* DATA FOR THE TASK:
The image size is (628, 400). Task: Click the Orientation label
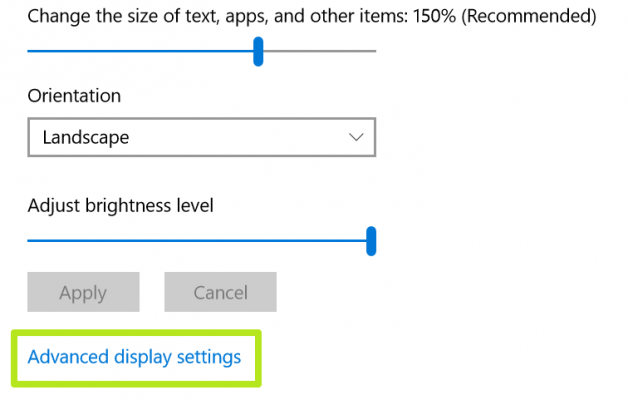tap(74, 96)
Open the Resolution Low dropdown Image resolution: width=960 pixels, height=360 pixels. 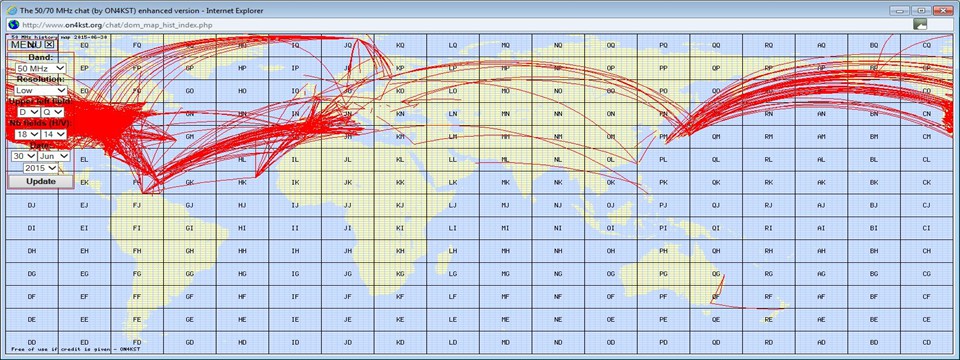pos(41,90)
* * *
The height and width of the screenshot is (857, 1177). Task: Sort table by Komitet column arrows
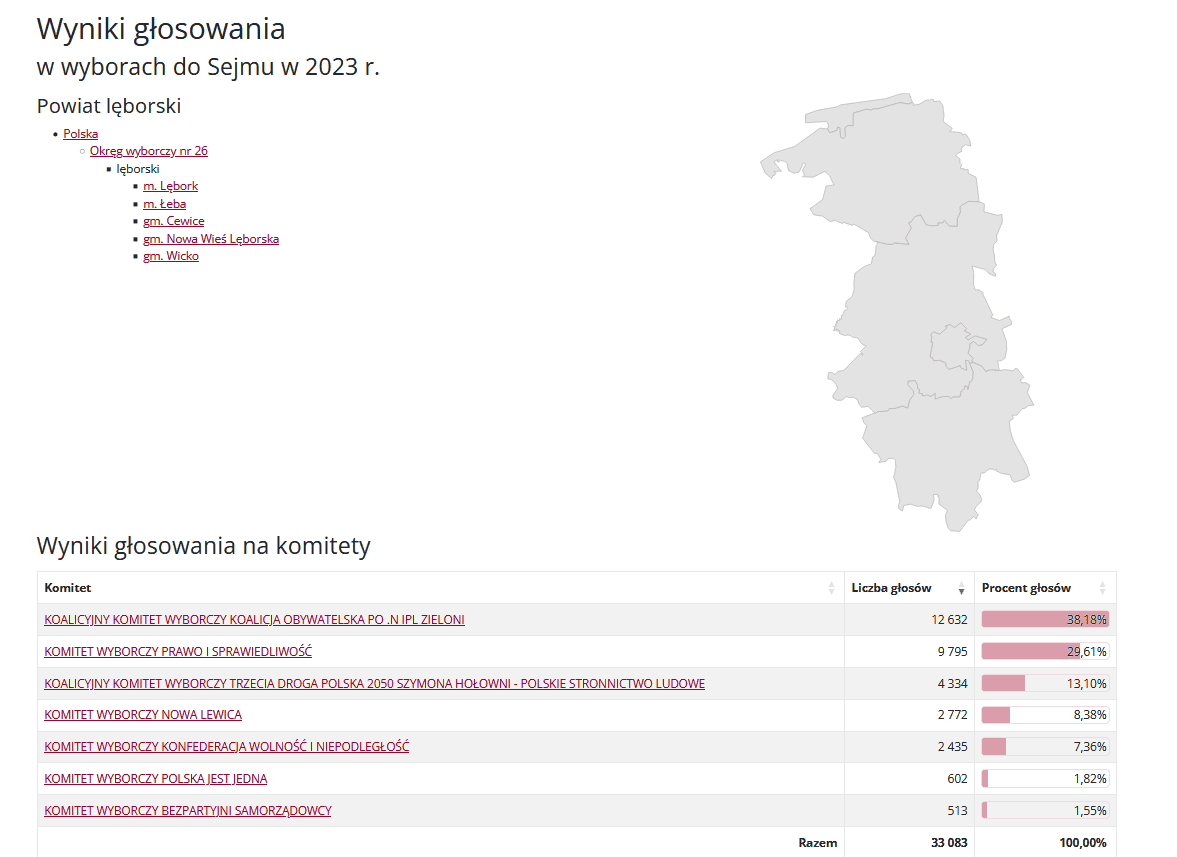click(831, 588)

* TASK DESCRIPTION:
Please set down, word for word, the part of the listing that opens with the line containing "The height and" and closes with the line containing "click(831, 588)". Leave the pictures out.

* RESPONSE TO THE TASK:
The height and width of the screenshot is (857, 1177). Task: Sort table by Komitet column arrows
click(831, 588)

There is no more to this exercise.